Output the lines of every record below as a JSON list of strings, one string per line, skipping blank lines.

::: Supplied information :::

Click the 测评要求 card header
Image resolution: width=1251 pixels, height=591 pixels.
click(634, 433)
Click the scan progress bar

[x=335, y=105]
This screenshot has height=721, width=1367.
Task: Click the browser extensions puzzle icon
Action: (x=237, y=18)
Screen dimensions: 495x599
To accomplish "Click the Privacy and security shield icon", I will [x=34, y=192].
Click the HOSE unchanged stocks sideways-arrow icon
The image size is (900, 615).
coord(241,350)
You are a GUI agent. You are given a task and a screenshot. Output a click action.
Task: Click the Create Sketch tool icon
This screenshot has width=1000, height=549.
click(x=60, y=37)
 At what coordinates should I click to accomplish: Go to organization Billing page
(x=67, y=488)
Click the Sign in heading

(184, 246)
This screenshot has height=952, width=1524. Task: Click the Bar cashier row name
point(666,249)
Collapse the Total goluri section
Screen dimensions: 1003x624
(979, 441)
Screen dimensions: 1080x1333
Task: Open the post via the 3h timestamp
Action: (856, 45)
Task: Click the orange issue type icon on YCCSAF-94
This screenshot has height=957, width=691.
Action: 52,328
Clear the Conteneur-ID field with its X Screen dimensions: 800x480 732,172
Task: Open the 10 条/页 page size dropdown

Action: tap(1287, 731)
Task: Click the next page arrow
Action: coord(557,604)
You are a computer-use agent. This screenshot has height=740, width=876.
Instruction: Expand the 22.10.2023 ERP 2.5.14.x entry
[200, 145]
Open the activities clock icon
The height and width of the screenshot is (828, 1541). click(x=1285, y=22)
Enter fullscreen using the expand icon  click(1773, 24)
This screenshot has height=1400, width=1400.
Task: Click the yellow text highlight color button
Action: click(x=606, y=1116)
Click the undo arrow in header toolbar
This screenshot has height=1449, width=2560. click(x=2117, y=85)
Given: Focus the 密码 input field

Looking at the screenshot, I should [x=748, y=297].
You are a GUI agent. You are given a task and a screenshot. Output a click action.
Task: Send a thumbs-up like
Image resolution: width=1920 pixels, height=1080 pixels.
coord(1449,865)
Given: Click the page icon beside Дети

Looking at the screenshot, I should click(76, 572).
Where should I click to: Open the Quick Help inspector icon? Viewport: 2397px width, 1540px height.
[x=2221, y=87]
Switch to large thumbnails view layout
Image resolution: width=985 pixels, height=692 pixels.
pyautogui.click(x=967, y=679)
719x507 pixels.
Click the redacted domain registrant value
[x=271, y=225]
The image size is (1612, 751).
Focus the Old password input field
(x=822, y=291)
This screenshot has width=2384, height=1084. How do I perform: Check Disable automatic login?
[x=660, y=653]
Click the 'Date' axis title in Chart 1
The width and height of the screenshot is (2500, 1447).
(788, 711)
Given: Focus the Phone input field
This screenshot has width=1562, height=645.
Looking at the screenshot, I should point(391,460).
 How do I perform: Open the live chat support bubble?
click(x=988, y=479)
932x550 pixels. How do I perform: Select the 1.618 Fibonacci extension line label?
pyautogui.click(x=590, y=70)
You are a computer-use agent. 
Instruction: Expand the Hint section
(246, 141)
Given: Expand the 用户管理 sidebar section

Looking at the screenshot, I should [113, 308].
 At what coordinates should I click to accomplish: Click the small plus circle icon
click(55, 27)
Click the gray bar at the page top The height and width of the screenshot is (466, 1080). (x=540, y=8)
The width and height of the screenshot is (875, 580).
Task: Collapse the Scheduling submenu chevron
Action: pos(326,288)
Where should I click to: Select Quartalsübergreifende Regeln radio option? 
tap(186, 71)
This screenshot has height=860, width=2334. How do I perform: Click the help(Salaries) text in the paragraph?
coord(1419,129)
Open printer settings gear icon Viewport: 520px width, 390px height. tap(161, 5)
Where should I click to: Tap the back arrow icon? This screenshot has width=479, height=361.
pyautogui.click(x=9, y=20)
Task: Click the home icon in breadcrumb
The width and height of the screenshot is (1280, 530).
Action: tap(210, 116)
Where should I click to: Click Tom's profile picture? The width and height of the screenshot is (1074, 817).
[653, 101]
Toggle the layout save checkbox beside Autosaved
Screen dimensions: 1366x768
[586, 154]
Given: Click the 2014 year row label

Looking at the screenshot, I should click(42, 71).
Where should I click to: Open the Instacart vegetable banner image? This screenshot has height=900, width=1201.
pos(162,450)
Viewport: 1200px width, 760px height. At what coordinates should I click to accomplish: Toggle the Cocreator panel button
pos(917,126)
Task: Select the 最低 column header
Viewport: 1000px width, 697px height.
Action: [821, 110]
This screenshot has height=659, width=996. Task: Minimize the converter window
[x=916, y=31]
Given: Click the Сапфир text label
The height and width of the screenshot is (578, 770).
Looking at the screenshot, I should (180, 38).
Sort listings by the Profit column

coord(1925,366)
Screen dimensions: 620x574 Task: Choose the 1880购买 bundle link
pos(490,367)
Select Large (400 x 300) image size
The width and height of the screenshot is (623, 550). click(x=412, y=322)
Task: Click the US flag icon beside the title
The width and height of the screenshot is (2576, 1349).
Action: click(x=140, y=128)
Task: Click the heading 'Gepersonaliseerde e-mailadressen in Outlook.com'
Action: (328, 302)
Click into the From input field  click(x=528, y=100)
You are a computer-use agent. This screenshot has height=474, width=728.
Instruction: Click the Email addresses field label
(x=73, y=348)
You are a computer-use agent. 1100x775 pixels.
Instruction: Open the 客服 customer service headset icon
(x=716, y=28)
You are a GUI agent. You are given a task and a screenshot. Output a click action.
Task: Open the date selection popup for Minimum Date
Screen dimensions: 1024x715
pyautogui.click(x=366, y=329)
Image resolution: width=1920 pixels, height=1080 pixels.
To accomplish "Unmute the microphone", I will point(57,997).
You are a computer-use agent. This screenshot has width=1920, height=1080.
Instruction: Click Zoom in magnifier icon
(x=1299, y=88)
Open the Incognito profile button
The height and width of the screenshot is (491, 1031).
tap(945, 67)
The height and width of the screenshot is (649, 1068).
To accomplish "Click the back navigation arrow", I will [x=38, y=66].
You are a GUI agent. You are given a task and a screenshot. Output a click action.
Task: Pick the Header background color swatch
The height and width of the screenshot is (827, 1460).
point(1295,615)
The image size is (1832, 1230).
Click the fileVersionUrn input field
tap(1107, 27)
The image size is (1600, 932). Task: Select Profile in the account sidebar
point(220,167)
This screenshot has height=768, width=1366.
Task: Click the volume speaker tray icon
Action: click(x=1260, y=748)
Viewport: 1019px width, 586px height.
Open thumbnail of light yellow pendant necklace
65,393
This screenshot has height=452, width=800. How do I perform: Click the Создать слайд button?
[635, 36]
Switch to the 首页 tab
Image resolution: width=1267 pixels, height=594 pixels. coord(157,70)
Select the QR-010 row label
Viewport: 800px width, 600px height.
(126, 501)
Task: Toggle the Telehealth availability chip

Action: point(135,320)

:::

_Result of this task_
[
  "Click the 测评要求 card header",
  "Image resolution: width=1251 pixels, height=591 pixels.",
  "click(634, 433)",
  "Click the scan progress bar",
  "[x=335, y=105]",
  "This screenshot has height=721, width=1367.",
  "Task: Click the browser extensions puzzle icon",
  "Action: (x=237, y=18)",
  "Screen dimensions: 495x599",
  "To accomplish \"Click the Privacy and security shield icon\", I will [x=34, y=192].",
  "Click the HOSE unchanged stocks sideways-arrow icon",
  "The image size is (900, 615).",
  "coord(241,350)",
  "You are a GUI agent. You are given a task and a screenshot. Output a click action.",
  "Task: Click the Create Sketch tool icon",
  "This screenshot has width=1000, height=549.",
  "click(x=60, y=37)",
  " At what coordinates should I click to accomplish: Go to organization Billing page",
  "(x=67, y=488)",
  "Click the Sign in heading",
  "(184, 246)",
  "This screenshot has height=952, width=1524. Task: Click the Bar cashier row name",
  "point(666,249)",
  "Collapse the Total goluri section",
  "Screen dimensions: 1003x624",
  "(979, 441)",
  "Screen dimensions: 1080x1333",
  "Task: Open the post via the 3h timestamp",
  "Action: (856, 45)",
  "Task: Click the orange issue type icon on YCCSAF-94",
  "This screenshot has height=957, width=691.",
  "Action: 52,328",
  "Clear the Conteneur-ID field with its X Screen dimensions: 800x480 732,172",
  "Task: Open the 10 条/页 page size dropdown",
  "Action: tap(1287, 731)",
  "Task: Click the next page arrow",
  "Action: coord(557,604)",
  "You are a computer-use agent. This screenshot has height=740, width=876.",
  "Instruction: Expand the 22.10.2023 ERP 2.5.14.x entry",
  "[200, 145]",
  "Open the activities clock icon",
  "The height and width of the screenshot is (828, 1541). click(x=1285, y=22)",
  "Enter fullscreen using the expand icon  click(1773, 24)",
  "This screenshot has height=1400, width=1400.",
  "Task: Click the yellow text highlight color button",
  "Action: click(x=606, y=1116)",
  "Click the undo arrow in header toolbar",
  "This screenshot has height=1449, width=2560. click(x=2117, y=85)",
  "Given: Focus the 密码 input field",
  "Looking at the screenshot, I should [x=748, y=297].",
  "You are a GUI agent. You are given a task and a screenshot. Output a click action.",
  "Task: Send a thumbs-up like",
  "Image resolution: width=1920 pixels, height=1080 pixels.",
  "coord(1449,865)",
  "Given: Click the page icon beside Дети",
  "Looking at the screenshot, I should click(76, 572).",
  "Where should I click to: Open the Quick Help inspector icon? Viewport: 2397px width, 1540px height.",
  "[x=2221, y=87]",
  "Switch to large thumbnails view layout",
  "Image resolution: width=985 pixels, height=692 pixels.",
  "pyautogui.click(x=967, y=679)",
  "719x507 pixels.",
  "Click the redacted domain registrant value",
  "[x=271, y=225]",
  "The image size is (1612, 751).",
  "Focus the Old password input field",
  "(x=822, y=291)",
  "This screenshot has width=2384, height=1084. How do I perform: Check Disable automatic login?",
  "[x=660, y=653]",
  "Click the 'Date' axis title in Chart 1",
  "The width and height of the screenshot is (2500, 1447).",
  "(788, 711)",
  "Given: Focus the Phone input field",
  "This screenshot has width=1562, height=645.",
  "Looking at the screenshot, I should point(391,460).",
  " How do I perform: Open the live chat support bubble?",
  "click(x=988, y=479)",
  "932x550 pixels. How do I perform: Select the 1.618 Fibonacci extension line label?",
  "pyautogui.click(x=590, y=70)",
  "You are a computer-use agent. ",
  "Instruction: Expand the Hint section",
  "(246, 141)",
  "Given: Expand the 用户管理 sidebar section",
  "Looking at the screenshot, I should [113, 308].",
  " At what coordinates should I click to accomplish: Click the small plus circle icon",
  "click(55, 27)",
  "Click the gray bar at the page top The height and width of the screenshot is (466, 1080). (x=540, y=8)",
  "The width and height of the screenshot is (875, 580).",
  "Task: Collapse the Scheduling submenu chevron",
  "Action: pos(326,288)",
  "Where should I click to: Select Quartalsübergreifende Regeln radio option? ",
  "tap(186, 71)",
  "This screenshot has height=860, width=2334. How do I perform: Click the help(Salaries) text in the paragraph?",
  "coord(1419,129)",
  "Open printer settings gear icon Viewport: 520px width, 390px height. tap(161, 5)",
  "Where should I click to: Tap the back arrow icon? This screenshot has width=479, height=361.",
  "pyautogui.click(x=9, y=20)",
  "Task: Click the home icon in breadcrumb",
  "The width and height of the screenshot is (1280, 530).",
  "Action: tap(210, 116)",
  "Where should I click to: Click Tom's profile picture? The width and height of the screenshot is (1074, 817).",
  "[653, 101]",
  "Toggle the layout save checkbox beside Autosaved",
  "Screen dimensions: 1366x768",
  "[586, 154]",
  "Given: Click the 2014 year row label",
  "Looking at the screenshot, I should click(42, 71).",
  "Where should I click to: Open the Instacart vegetable banner image? This screenshot has height=900, width=1201.",
  "pos(162,450)",
  "Viewport: 1200px width, 760px height. At what coordinates should I click to accomplish: Toggle the Cocreator panel button",
  "pos(917,126)",
  "Task: Select the 最低 column header",
  "Viewport: 1000px width, 697px height.",
  "Action: [821, 110]",
  "This screenshot has height=659, width=996. Task: Minimize the converter window",
  "[x=916, y=31]",
  "Given: Click the Сапфир text label",
  "The height and width of the screenshot is (578, 770).",
  "Looking at the screenshot, I should (180, 38).",
  "Sort listings by the Profit column",
  "coord(1925,366)",
  "Screen dimensions: 620x574 Task: Choose the 1880购买 bundle link",
  "pos(490,367)",
  "Select Large (400 x 300) image size",
  "The width and height of the screenshot is (623, 550). click(x=412, y=322)",
  "Task: Click the US flag icon beside the title",
  "The width and height of the screenshot is (2576, 1349).",
  "Action: click(x=140, y=128)",
  "Task: Click the heading 'Gepersonaliseerde e-mailadressen in Outlook.com'",
  "Action: (328, 302)",
  "Click into the From input field  click(x=528, y=100)",
  "You are a computer-use agent. This screenshot has height=474, width=728.",
  "Instruction: Click the Email addresses field label",
  "(x=73, y=348)",
  "You are a computer-use agent. 1100x775 pixels.",
  "Instruction: Open the 客服 customer service headset icon",
  "(x=716, y=28)",
  "You are a GUI agent. You are given a task and a screenshot. Output a click action.",
  "Task: Open the date selection popup for Minimum Date",
  "Screen dimensions: 1024x715",
  "pyautogui.click(x=366, y=329)",
  "Image resolution: width=1920 pixels, height=1080 pixels.",
  "To accomplish \"Unmute the microphone\", I will point(57,997).",
  "You are a computer-use agent. This screenshot has width=1920, height=1080.",
  "Instruction: Click Zoom in magnifier icon",
  "(x=1299, y=88)",
  "Open the Incognito profile button",
  "The height and width of the screenshot is (491, 1031).",
  "tap(945, 67)",
  "The height and width of the screenshot is (649, 1068).",
  "To accomplish \"Click the back navigation arrow\", I will [x=38, y=66].",
  "You are a GUI agent. You are given a task and a screenshot. Output a click action.",
  "Task: Pick the Header background color swatch",
  "The height and width of the screenshot is (827, 1460).",
  "point(1295,615)",
  "The image size is (1832, 1230).",
  "Click the fileVersionUrn input field",
  "tap(1107, 27)",
  "The image size is (1600, 932). Task: Select Profile in the account sidebar",
  "point(220,167)",
  "This screenshot has height=768, width=1366.",
  "Task: Click the volume speaker tray icon",
  "Action: click(x=1260, y=748)",
  "Viewport: 1019px width, 586px height.",
  "Open thumbnail of light yellow pendant necklace",
  "65,393",
  "This screenshot has height=452, width=800. How do I perform: Click the Создать слайд button?",
  "[635, 36]",
  "Switch to the 首页 tab",
  "Image resolution: width=1267 pixels, height=594 pixels. coord(157,70)",
  "Select the QR-010 row label",
  "Viewport: 800px width, 600px height.",
  "(126, 501)",
  "Task: Toggle the Telehealth availability chip",
  "Action: point(135,320)"
]